If you are fairly certain that you are a food addict and wish recovery from food addiction, then our highly successful 8-step common sense approach to recovery from food addiction is just the thing you need.
Find the will power to succeed
Whether you seek external support or draw your will power from within, it is your determination to stop your destructive behavior that will help you achieve complete recovery from food addiction.
There are lots of modern processed foods out there which when consumed, trigger the release of Dopamine in our body. This leads to food addiction.
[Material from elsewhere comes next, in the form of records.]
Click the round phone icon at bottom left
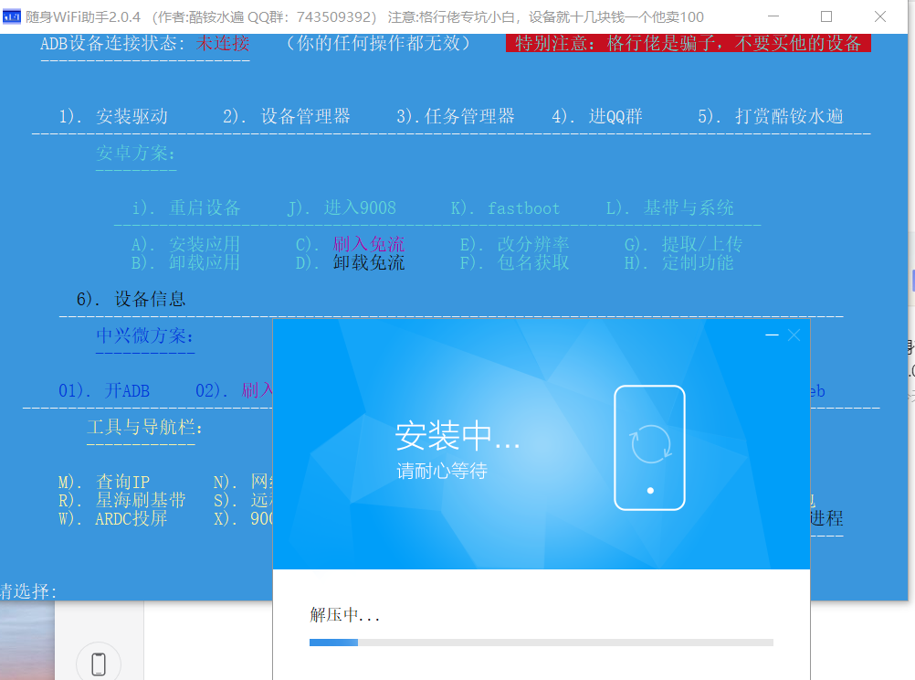 tap(99, 663)
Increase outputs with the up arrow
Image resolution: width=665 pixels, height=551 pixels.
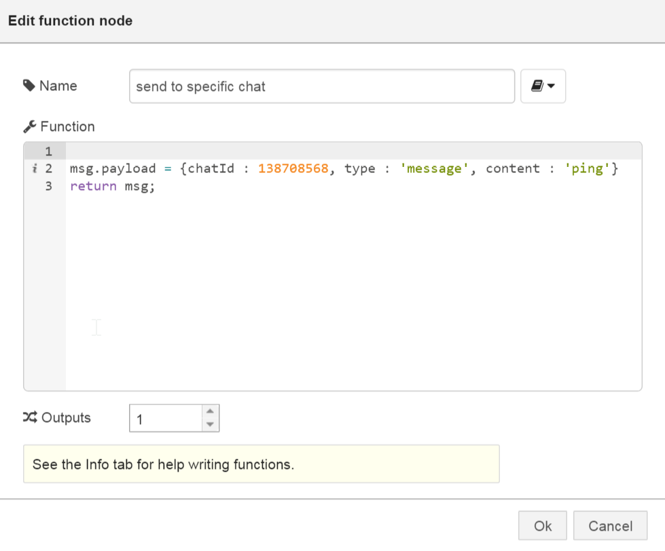[x=210, y=411]
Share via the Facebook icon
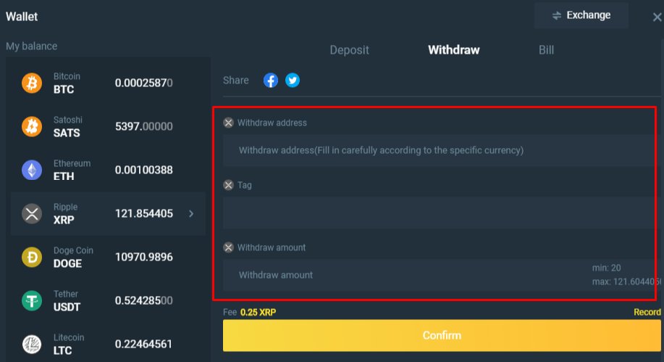664x362 pixels. [x=270, y=81]
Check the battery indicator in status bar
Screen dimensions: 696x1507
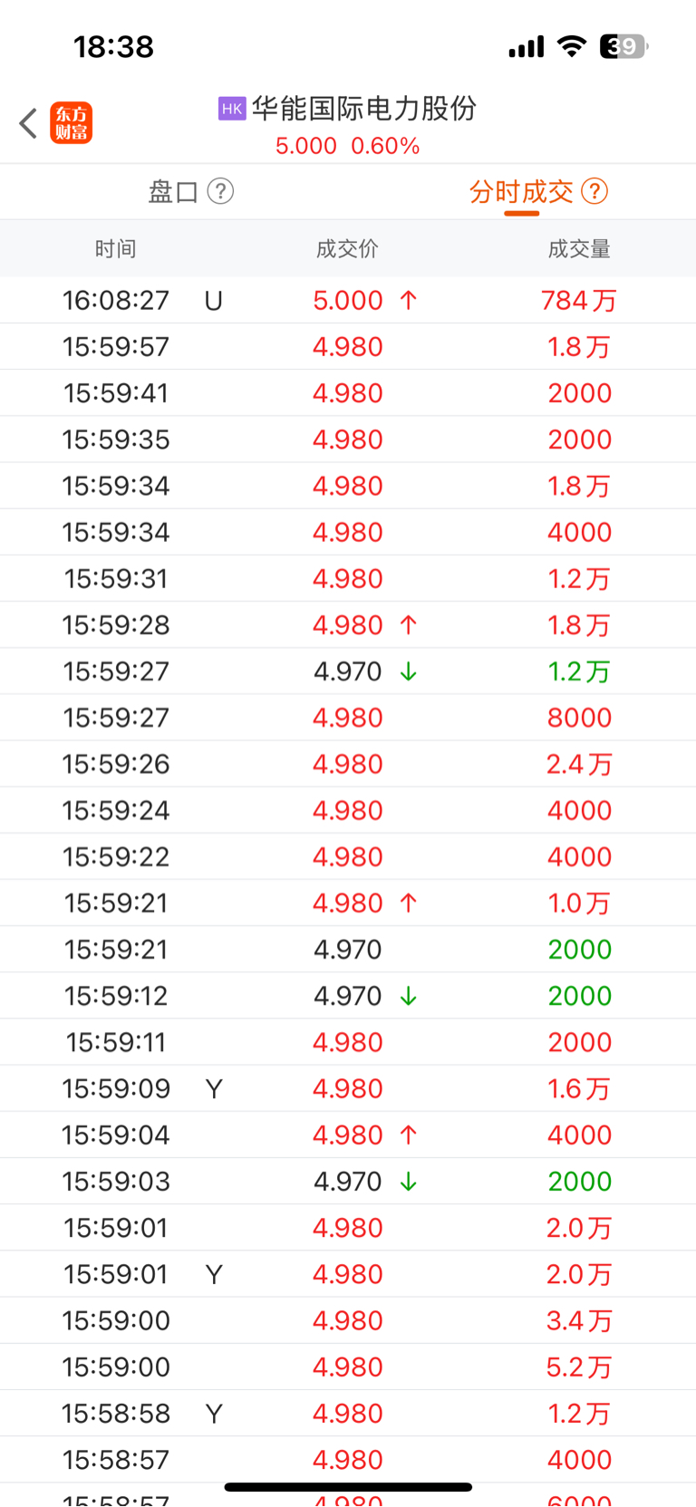(x=624, y=46)
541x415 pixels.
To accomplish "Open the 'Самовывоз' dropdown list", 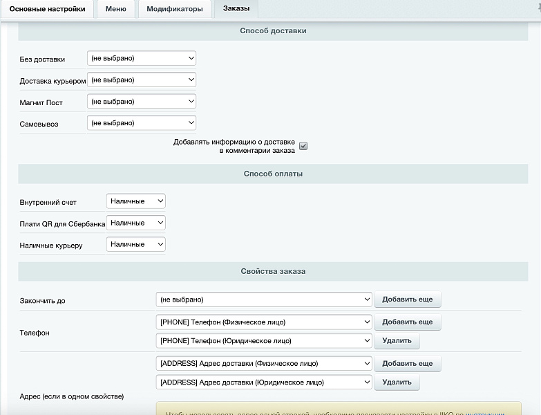I will click(x=142, y=123).
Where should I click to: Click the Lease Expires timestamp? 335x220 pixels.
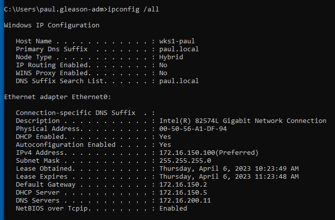point(229,176)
While you might feel like you are trapped in a runaway train, the reality is that our eating habits are fully in our control.
Here is a great 8-step plan of action that will help you take control of your life again.
1. Avoid rigidity
If someone told you that you could never eat chocolate as long as you lived, you would probably be so preoccupied with the thought that you’d end up gobbling a few bars by the end of the day.
The trick then is to slow down. For example, if you used to eat four bars of chocolates a day, reduce it to three, two, one, half and finally two pieces a day. A month or two down the line you won’t feel the need even for those two pieces.
2. Don’t overstock
Overstocking leads to over-consumption. Work out how much you intend to reduce and stock accordingly for no more than three days at a time.
3. Avoid the temptation
Is there a favorite bakery where you buy your favorite cookies or pastries? Select a different route. Avoid that place. If you must visit that bakery then begin by reducing your budget. Reduce your budget by 20% for every visit. So by the 5th visit, you have no budget left. Avoid that place.
4. Re-train your brain
Your brain is like a memory chip – easily emptied and easily filled again. Tell yourself that you do not need the kind of quantities you were consuming and that you are easily satisfied with much less and are even willing to give it up altogether.
5. Savor every bite
Conduct an exercise in delicacy – taste what you eat. Pretend you are in a ‘slow eating’ competition, eat ultra-slowly savoring every morsel. Try and figure out what’s in the food you are eating. You will soon find that a single cookie satisfies your need and that you don’t need more.
6. Exercise regularly
Dopamine isn’t released only when you eat foods you love; it is also released when you exercise with the added benefit of getting back in shape.
7. Watch your meal portions
If you follow point 5 above, your meal size will automatically reduce. Along with that, swap your in-between meals with fruit. If you feel the urge to eat, have half an apple or some other fruit.
8. Don’t mix emotions with food
Food is a need of the body – not your mind. Don’t eat to drown your emotions. Find alternate release for your emotions.
The truth is, recovery from food addiction requires will power and thankfully, humans have an abundance of will power. So if you wish recovery from food addiction, all you need to do is say “Yes, I can” and follow our highly successful 8-step common sense approach to recovery from food addiction.